Bentornati al Sud: cosa cambia nel nuovo capitolo della saga

Le lavorazioni dureranno circa 7 settimane e partiranno da Castellabate, il comune del Cilento diventato famoso grazie a Benvenuti al Sud. Successivamente il set si sposterà anche a Roma e Milano, mantenendo al centro il confronto culturale tra Nord e Sud che ha caratterizzato i film precedenti. A distanza di 16 anni dall’esordio cinematografico della saga, il progetto punta a riunire il pubblico che aveva premiato la commedia al botteghino.
Accanto ai protagonisti torneranno diversi interpreti storici della serie: Angela Finocchiaro, Nunzia Schiano, Nando Paone, Salvatore Misticone e Giacomo Rizzo. È prevista inoltre la partecipazione di Valentina Lodovini, volto già noto agli spettatori dei primi film.
Claudio Bisio, Alessandro Siani e il ritorno di Luca Miniero
Il soggetto del film è firmato da Alessandro Siani, mentre la sceneggiatura nasce dalla collaborazione tra Siani, Claudio Bisio e Luca Miniero. Per chi vuole approfondire la carriera del protagonista lombardo, resta interessante il nostro ritratto dedicato a Claudio Bisio, uno degli attori più riconoscibili della commedia italiana contemporanea.
La produzione coinvolge Bartleby Film, Italian International Film e Medusa Film. Alla fotografia lavorerà Francesco Di Pierro, mentre le musiche saranno affidate a Umberto Scipione, compositore legato ai precedenti capitoli della serie e a numerose produzioni italiane di successo.

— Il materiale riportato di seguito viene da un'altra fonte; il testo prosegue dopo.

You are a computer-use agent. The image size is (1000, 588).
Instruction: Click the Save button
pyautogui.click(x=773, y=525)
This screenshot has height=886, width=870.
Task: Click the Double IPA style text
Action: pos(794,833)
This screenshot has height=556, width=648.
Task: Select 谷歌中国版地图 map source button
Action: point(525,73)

Perché il ritorno di Bentornati al Sud conta per il cinema italiano
Quando arrivò nelle sale, il primo film rappresentò uno dei maggiori successi commerciali della commedia italiana degli anni Duemila. La storia era ispirata al film francese Giù al Nord, ma venne adattata al contesto italiano trasformando il confronto tra territori in un fenomeno popolare. Il seguito del 2012 consolidò ulteriormente il marchio.
L’operazione si inserisce in una fase in cui il cinema italiano sta recuperando franchise e personaggi già conosciuti dal pubblico. Anche opere molto diverse tra loro continuano a generare interesse nel tempo, come dimostrano gli approfondimenti dedicati a Oppenheimer e ad altri titoli che hanno lasciato un segno nella cultura cinematografica recente.
L’arrivo di Bentornati al Sud nelle sale distribuite da Medusa sarà uno dei test più interessanti per capire quanto la nostalgia e il legame con i personaggi originali possano ancora attirare spettatori al cinema dopo oltre un decennio.